Pour donner vie à ses planches, Kazuo Kamimura découpe ses pages en deux cases, quatre cases horizontales, encore trois rangées de deux cases qui se répondent. De cette façon, il donne du rythme à ses dessins et insuffle du mouvement, une dynamique, comme dans Lorsque nous vivions ensemble, où Kazuo Kamimura dessine et redessine la même image en ne changeant qu'un détail à chaque fois.
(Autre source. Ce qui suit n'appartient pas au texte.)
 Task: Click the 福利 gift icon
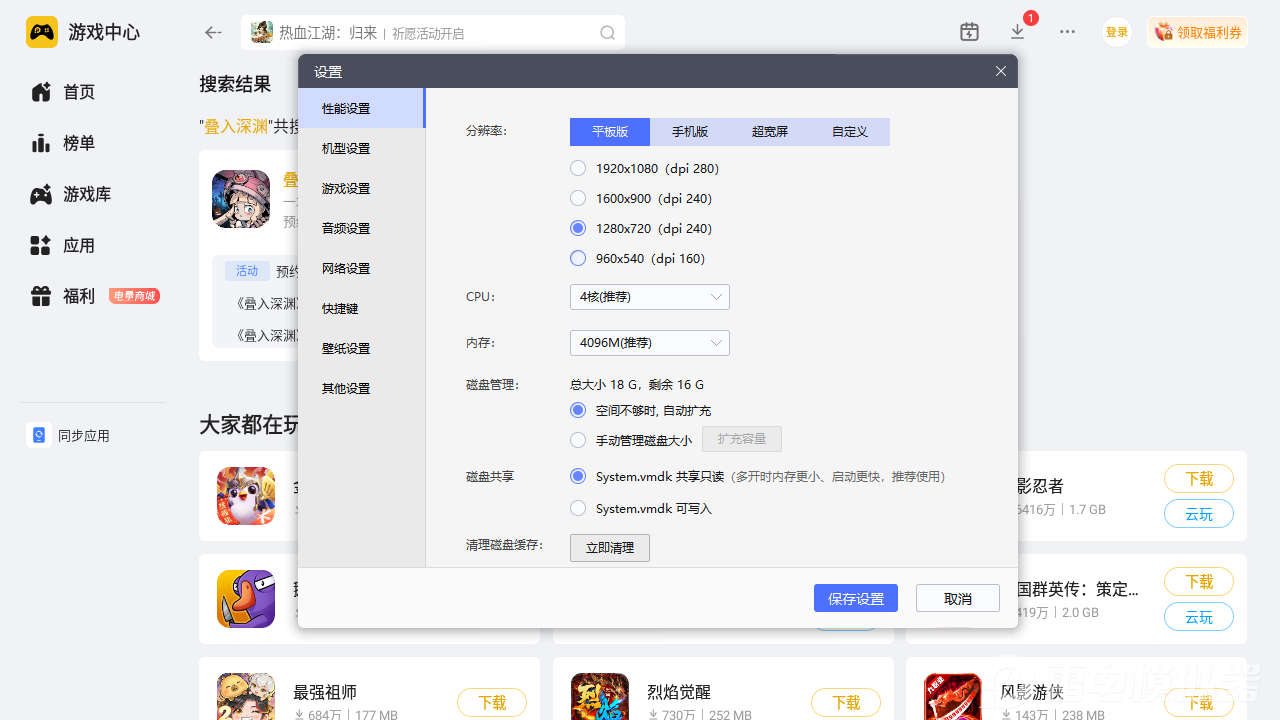[x=41, y=296]
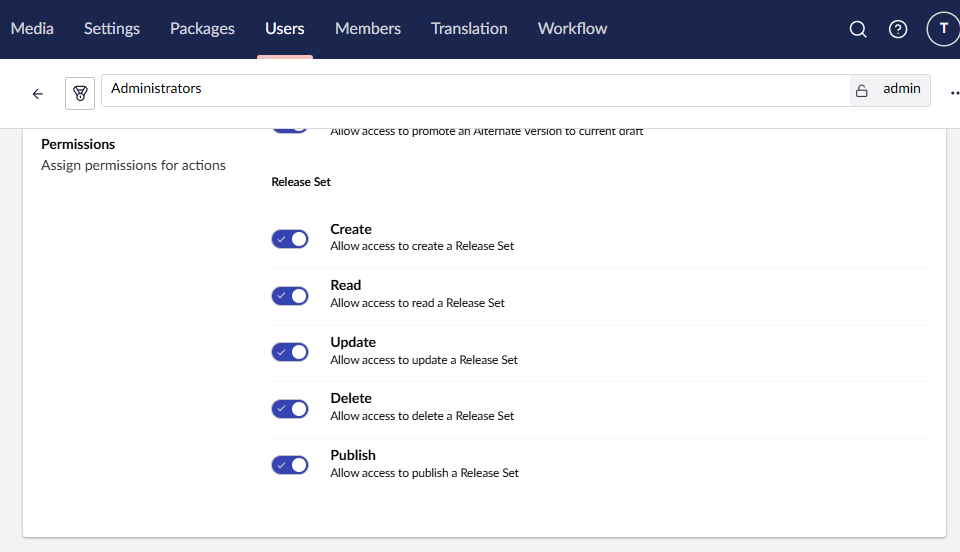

Mort à 45 ans d'un cancer au pharynx, Kazuo Kamimura commence sa carrière, en 1964, comme illustrateur dans l’agence de publicité Senkosha. C'est à cette époque qu'il rencontre Yu Aku, un célèbre auteur de chansons japonais, avec qui il va créer le manga Parada, en 1968. En 1969, il publie Kawaiko Sayuri-chan no daraku. Mais c'est avec Lorsque nous vivions ensemble, publié en 1972, qu'il connaît le succès. Cette même année il débute Lady Snowblood, dont Quentin Tarantino s'est fortement inspiré pour son film Kill Bill.
Ses mangas Maria, L’apprentie Geisha, Folles passions, La plaine du Kanto et Le club des divorcés, Lady Snowblood ont été publiés aux éditions Kana.
C'est la première fois que l'art de cet auteur et illustrateur culte des années 1970 est honoré en France.